In our example dataset, computing an external anchor did not seem to impact our overall results markedly. Well, that’s a relief :-)

So, does that mean we should simply rely on default settings? Not necessarily. If your data is spread over a larger range of Ct values for each group (you can check the distribution of your data using the qpcr.Filter classes, see the third tutorial 3_filter_tutorial.ipynb), you may not want to rely on a just the first one of your datapoints to be your anchor (after all it could just barely have passed the filter). In such cases you may rather want to rely on a mean or median of your entire reference group.

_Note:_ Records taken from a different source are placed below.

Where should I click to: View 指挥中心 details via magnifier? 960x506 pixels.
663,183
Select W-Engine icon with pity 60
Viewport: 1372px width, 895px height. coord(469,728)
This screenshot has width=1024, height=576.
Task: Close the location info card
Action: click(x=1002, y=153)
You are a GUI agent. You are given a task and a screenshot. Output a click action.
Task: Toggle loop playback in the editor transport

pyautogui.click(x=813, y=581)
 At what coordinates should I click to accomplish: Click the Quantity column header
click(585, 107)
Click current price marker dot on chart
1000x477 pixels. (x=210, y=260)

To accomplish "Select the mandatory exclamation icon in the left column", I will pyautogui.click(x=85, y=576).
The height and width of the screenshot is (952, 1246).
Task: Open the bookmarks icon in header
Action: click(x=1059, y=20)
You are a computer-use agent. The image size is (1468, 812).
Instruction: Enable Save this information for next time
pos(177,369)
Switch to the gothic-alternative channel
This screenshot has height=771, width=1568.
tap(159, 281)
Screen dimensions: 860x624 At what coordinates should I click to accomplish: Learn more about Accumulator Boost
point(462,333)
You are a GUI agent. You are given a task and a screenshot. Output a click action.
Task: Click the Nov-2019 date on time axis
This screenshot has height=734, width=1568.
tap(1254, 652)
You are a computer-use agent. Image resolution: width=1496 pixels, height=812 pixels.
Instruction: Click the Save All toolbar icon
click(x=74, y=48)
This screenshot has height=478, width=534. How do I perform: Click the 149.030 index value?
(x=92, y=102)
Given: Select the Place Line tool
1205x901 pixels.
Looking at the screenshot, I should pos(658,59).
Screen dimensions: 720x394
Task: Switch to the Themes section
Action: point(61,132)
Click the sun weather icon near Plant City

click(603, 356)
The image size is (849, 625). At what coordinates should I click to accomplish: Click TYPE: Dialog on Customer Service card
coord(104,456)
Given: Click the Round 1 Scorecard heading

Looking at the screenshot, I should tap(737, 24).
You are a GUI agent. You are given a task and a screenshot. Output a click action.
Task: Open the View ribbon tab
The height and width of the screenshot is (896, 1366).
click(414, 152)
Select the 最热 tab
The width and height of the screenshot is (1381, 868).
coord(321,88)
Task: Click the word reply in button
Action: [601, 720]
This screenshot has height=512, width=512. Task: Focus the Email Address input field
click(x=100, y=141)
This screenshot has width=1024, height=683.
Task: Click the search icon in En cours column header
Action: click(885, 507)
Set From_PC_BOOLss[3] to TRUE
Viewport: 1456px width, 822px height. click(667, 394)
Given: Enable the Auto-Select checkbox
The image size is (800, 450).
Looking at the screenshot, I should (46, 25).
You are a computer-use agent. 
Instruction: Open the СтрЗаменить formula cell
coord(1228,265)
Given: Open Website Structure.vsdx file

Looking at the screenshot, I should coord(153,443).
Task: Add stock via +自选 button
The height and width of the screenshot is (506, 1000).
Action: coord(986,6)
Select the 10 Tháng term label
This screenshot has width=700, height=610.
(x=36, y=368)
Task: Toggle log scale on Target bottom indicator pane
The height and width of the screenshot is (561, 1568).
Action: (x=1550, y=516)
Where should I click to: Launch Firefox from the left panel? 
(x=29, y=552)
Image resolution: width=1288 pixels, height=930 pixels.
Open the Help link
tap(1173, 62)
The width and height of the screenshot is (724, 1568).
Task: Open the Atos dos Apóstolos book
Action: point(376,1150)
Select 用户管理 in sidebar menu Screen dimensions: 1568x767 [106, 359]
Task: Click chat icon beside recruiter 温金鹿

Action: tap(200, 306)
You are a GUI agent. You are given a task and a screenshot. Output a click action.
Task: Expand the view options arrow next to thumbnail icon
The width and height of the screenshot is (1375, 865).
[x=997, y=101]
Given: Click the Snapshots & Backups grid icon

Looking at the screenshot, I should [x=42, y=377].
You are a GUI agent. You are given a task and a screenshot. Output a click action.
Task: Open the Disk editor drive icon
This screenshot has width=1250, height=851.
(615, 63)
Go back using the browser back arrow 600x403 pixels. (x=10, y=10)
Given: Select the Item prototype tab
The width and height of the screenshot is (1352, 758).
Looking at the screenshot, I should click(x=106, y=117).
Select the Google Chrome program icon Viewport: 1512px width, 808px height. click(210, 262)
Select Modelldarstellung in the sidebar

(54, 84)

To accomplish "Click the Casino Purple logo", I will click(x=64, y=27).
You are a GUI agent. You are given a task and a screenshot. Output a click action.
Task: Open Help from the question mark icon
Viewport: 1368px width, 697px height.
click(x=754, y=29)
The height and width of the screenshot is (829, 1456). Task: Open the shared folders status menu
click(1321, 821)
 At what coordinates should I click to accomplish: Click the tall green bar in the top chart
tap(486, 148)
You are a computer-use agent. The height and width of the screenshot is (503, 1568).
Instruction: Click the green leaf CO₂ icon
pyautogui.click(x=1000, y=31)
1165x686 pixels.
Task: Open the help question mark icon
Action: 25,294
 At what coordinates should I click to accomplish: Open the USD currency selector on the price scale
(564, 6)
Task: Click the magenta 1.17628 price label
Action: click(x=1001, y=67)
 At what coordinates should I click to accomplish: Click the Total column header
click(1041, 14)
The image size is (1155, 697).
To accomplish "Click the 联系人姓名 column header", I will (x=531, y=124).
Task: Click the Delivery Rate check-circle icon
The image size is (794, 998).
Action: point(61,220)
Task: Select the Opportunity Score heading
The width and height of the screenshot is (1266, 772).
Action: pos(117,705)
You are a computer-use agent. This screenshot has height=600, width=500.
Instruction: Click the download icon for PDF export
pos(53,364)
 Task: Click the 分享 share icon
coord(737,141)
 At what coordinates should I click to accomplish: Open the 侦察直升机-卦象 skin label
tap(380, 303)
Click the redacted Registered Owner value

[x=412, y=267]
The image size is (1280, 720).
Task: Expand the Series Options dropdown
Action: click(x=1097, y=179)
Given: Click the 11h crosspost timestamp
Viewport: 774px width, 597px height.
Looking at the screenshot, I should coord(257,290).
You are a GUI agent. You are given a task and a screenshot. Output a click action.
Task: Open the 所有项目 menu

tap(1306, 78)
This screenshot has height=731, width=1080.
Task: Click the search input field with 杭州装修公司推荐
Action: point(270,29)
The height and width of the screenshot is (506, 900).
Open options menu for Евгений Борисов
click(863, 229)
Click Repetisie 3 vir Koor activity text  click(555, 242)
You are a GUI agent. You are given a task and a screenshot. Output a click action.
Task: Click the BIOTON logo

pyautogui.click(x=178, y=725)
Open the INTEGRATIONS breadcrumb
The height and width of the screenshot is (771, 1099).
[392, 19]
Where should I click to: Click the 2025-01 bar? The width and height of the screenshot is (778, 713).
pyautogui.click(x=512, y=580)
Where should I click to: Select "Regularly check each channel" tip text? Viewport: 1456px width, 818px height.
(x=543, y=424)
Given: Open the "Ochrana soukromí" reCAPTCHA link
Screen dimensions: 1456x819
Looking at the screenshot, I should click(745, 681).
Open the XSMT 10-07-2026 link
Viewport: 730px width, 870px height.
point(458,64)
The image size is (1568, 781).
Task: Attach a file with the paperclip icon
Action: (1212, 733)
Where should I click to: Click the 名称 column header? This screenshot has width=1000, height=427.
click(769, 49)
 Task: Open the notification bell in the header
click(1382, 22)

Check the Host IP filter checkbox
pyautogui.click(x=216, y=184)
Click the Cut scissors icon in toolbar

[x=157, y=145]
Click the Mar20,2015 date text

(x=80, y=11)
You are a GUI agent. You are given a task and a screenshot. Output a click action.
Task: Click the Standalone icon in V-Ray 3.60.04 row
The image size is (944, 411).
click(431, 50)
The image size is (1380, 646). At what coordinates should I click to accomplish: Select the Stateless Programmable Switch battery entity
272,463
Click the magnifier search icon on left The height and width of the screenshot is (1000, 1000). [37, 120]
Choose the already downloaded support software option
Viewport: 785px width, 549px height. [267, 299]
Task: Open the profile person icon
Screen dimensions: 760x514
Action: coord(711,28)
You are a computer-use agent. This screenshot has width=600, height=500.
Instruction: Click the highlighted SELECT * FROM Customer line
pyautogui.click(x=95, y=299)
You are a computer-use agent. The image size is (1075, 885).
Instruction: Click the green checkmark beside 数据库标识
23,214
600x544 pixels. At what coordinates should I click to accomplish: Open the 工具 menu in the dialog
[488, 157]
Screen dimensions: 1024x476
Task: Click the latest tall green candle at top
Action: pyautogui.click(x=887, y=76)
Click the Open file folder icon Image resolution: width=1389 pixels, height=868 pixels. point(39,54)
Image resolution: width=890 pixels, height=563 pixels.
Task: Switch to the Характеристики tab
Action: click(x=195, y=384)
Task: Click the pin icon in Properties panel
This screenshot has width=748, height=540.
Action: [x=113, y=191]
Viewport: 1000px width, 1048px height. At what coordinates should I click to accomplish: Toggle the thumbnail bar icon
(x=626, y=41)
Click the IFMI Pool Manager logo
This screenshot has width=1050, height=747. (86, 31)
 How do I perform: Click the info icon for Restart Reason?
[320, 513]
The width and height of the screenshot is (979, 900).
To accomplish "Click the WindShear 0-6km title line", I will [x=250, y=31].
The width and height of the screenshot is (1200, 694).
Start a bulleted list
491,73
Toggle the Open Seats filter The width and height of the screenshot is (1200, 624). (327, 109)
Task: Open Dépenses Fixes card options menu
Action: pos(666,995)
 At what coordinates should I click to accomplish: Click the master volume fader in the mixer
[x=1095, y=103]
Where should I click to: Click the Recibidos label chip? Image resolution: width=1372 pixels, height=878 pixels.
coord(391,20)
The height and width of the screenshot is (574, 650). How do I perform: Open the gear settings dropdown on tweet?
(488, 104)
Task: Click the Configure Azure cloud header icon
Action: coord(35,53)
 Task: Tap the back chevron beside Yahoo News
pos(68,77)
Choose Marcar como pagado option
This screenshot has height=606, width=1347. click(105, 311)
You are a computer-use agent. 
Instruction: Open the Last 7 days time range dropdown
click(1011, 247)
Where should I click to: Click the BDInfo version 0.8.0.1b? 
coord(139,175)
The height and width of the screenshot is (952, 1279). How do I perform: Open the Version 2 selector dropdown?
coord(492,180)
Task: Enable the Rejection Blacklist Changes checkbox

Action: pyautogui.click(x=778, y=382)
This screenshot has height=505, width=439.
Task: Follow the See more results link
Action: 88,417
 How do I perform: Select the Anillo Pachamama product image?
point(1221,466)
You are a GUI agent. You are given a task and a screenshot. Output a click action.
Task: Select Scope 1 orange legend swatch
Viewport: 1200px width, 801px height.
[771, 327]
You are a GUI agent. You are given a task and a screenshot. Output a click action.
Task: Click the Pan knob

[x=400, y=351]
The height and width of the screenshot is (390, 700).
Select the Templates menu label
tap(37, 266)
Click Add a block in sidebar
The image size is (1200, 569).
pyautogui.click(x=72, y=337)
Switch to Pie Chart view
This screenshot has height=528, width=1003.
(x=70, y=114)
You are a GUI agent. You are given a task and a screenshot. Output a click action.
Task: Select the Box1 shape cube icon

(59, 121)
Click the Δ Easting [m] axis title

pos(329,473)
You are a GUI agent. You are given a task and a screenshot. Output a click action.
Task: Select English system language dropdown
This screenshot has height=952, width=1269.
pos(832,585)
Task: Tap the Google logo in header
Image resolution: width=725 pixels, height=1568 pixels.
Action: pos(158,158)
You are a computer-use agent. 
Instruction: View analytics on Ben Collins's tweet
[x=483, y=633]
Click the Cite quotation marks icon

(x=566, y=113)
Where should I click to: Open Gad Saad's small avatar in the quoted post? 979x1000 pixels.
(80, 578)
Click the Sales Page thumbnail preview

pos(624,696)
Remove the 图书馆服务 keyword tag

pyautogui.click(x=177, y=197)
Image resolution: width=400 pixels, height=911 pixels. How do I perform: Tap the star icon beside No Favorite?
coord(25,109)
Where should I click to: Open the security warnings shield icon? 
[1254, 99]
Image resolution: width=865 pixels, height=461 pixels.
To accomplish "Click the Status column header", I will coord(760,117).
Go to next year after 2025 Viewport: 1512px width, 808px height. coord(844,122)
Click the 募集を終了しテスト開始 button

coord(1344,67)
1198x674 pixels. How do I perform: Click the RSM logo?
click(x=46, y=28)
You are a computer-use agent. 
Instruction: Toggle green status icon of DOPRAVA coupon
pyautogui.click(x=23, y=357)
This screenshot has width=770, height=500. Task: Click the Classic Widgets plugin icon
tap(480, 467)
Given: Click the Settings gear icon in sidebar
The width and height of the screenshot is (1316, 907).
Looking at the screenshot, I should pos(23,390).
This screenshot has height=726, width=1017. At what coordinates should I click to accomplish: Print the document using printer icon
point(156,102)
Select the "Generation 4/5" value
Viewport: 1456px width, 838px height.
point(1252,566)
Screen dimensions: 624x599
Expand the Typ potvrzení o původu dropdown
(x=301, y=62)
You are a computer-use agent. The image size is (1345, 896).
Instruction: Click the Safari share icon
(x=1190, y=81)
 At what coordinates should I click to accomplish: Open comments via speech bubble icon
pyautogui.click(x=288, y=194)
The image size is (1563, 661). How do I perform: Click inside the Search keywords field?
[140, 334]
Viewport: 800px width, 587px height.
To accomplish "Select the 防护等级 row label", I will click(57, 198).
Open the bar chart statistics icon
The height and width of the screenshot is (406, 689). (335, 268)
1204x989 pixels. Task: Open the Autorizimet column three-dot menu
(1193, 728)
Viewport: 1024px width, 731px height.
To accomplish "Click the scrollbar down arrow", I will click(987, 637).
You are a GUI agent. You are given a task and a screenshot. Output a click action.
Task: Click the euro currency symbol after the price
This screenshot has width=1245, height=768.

A little note at the end: You may have already realised that our little example is actually already a pre-implemented anchor of the qpcr.Analyser called the "mean" anchor. So we can achieve the exact same result by simply calling analyser.anchor("mean") without having to specify our own function for it.